**演習用本文**:

....

心不全とは、特定の病気の名前ではなく、心臓の機能がうまく働かず、血液循環が滞ってしまう状態をいいます。心臓は、心筋(心臓の筋肉)がポンプのように収縮と拡張をくり返すことにより、全身の臓器や細胞に血液を送り出しています。このポンプ機能が低下した状態が心不全です。

心不全の原因となる主な病気には、心筋に血液を送る冠動脈が詰まる心筋梗塞、冠動脈の血流が低下する狭心症、心臓の弁に異常が起こる弁膜症、心筋そのものに異常が起こる心筋症、心筋に炎症が起こる心筋炎、脈が乱れる不整脈などがあります。

また、高血圧や糖尿病などの生活習慣病があると心不全のリスクが高くなります。

悪化すると安静時でも息切れが起こる

心不全の代表的な症状は、息切れとむくみです。心不全になると全身に十分な血液が行き渡らなくなるため、階段や坂道などをのぼるときに息切れが起こります。進行すると、平らな道を歩くだけでも息苦しくなり、さらに悪化すると安静時でも息切れが起こるようになります。

....

**提供情報**:
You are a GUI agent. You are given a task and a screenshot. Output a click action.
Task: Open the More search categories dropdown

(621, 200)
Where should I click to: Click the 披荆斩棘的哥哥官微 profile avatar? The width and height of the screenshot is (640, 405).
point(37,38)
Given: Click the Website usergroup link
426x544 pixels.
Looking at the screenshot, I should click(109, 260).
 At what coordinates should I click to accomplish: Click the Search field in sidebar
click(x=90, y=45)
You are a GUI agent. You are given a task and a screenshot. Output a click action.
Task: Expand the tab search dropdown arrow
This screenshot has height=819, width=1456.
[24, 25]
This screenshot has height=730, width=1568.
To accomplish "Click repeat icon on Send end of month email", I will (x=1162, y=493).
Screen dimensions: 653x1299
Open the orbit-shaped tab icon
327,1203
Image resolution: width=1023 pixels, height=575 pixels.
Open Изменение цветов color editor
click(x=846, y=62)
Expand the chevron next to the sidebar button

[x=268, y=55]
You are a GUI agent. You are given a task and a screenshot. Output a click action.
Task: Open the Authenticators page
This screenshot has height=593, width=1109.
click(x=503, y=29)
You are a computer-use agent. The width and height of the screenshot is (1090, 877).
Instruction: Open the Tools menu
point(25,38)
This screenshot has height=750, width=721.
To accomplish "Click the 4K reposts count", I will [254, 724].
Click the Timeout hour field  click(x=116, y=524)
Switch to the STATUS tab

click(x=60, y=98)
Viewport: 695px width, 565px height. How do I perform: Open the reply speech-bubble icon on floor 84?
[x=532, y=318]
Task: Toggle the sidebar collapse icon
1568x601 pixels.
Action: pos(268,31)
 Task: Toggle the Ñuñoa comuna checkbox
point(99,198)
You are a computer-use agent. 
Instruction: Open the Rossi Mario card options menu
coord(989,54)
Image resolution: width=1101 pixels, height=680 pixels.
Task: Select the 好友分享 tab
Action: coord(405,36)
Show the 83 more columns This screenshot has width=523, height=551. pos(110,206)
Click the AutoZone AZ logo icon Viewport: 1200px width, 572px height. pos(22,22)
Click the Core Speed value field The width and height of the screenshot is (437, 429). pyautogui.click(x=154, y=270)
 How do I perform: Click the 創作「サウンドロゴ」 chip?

....

**課題内容**: 心不全についての本文から、「心不全とは、特定の病気の名前」で始まり「切れが起こるようになります。」で終わる部分を、一字一句変えずに抜き出してください。

**解答**:
心不全とは、特定の病気の名前ではなく、心臓の機能がうまく働かず、血液循環が滞ってしまう状態をいいます。心臓は、心筋(心臓の筋肉)がポンプのように収縮と拡張をくり返すことにより、全身の臓器や細胞に血液を送り出しています。このポンプ機能が低下した状態が心不全です。

心不全の原因となる主な病気には、心筋に血液を送る冠動脈が詰まる心筋梗塞、冠動脈の血流が低下する狭心症、心臓の弁に異常が起こる弁膜症、心筋そのものに異常が起こる心筋症、心筋に炎症が起こる心筋炎、脈が乱れる不整脈などがあります。

また、高血圧や糖尿病などの生活習慣病があると心不全のリスクが高くなります。

悪化すると安静時でも息切れが起こる

心不全の代表的な症状は、息切れとむくみです。心不全になると全身に十分な血液が行き渡らなくなるため、階段や坂道などをのぼるときに息切れが起こります。進行すると、平らな道を歩くだけでも息苦しくなり、さらに悪化すると安静時でも息切れが起こるようになります。